The Old Wine is Better – Part 2

The Hebrew word Torah means teaching and instruction. It was always meant to be a way to bring people back to God, but never a way to build a religion that would exclude people and block their access to God. Unfortunately, what was happening in the days of Jesus continues to happen until today. Some people turn the teachings and instructions into a religion, and you are in or out according to the traditions that they follow.

“The Pharisees and their scribes began grumbling at His disciples, saying, “Why do you eat and drink with the tax collectors and sinners?” And Jesus answered and said to them, “It is not those who are well who need a physician, but those who are sick. “I have not come to call the righteous but sinners to repentance.” And they said to Him, “The disciples of John often fast and offer prayers, the disciples of the Pharisees also do the same, but Yours eat and drink.” And Jesus said to them, “You cannot make the attendants of the bridegroom fast while the bridegroom is with them, can you? “But the days will come; and when the bridegroom is taken away from them, then they will fast in those days.” And He was also telling them a parable: “No one tears a piece of cloth from a new garment and puts it on an old garment; otherwise he will both tear the new, and the piece from the new will not match the old. “And no one puts new wine into old wineskins; otherwise the new wine will burst the skins and it will be spilled out, and the skins will be ruined. “But new wine must be put into fresh wineskins. “And no one, after drinking old wine wishes for new; for he says, ‘The old is good enough.’ ”” (Luke 5:30–39, NASB95)

This passage relates to the previous blog that the old wine is the original teaching, and the new wine is the traditions created by people after that.
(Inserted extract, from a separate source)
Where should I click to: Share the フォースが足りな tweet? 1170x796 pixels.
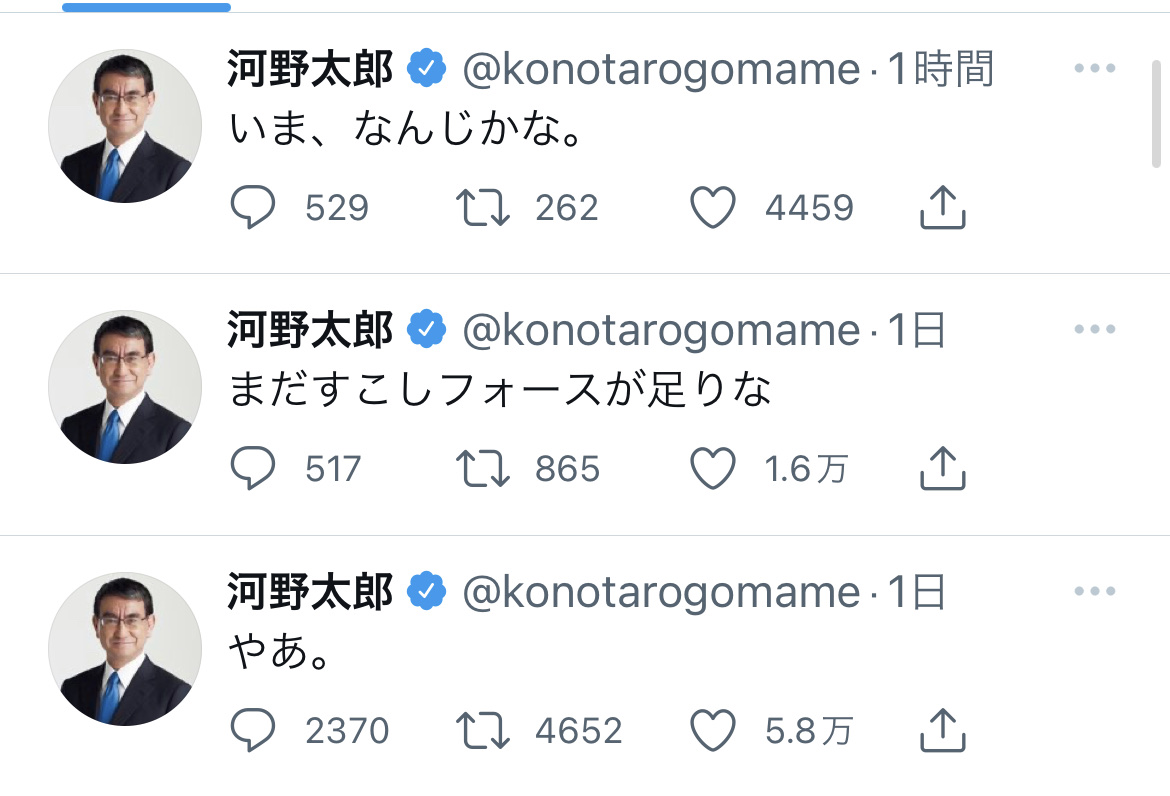[x=941, y=469]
The Torah was never given to create a religion but a way to relate to God, not by our merits and the things we can do, but by way of what God has always been willing to do, to provide us with a way back to a relationship with him.

We must read this not only as a message to those who were listening to Jesus at his time but also as a prophetic message for our times. We can also get the same idea from the message that Paul was teaching to the churches before the end of his ministry. Paul desired to prepare and equip the saints against false teachings that would be like the new patches in an old garment, that would eventually bring great damage to the people of God.

““Be on guard for yourselves and for all the flock, among which the Holy Spirit has made you overseers, to shepherd the church of God which He purchased with His own blood. “I know that after my departure savage wolves will come in among you, not sparing the flock; and from among your own selves men will arise, speaking perverse things, to draw away the disciples after them.” (Acts 20:28–30, NASB95)

We can also clearly understand this from Paul’s letter to the Ephesians. “And He gave some as apostles, and some as prophets, and some as evangelists, and some as pastors and teachers, for the equipping of the saints for the work of service, to the building up of the body of Christ; until we all attain to the unity of the faith, and of the knowledge of the Son of God, to a mature man, to the measure of the stature which belongs to the fullness of Christ. As a result, we are no longer to be children, tossed here and there by waves and carried about by every wind of doctrine, by the trickery of men, by craftiness in deceitful scheming;” (Ephesians 4:11–14, NASB95)

I don’t know about you, but I am choosing to stay with the teaching that Jesus was teaching. The same way as we all can read in the New Testament, it is all by grace and not by works, it is all by a relationship and not by a religious effort and performance.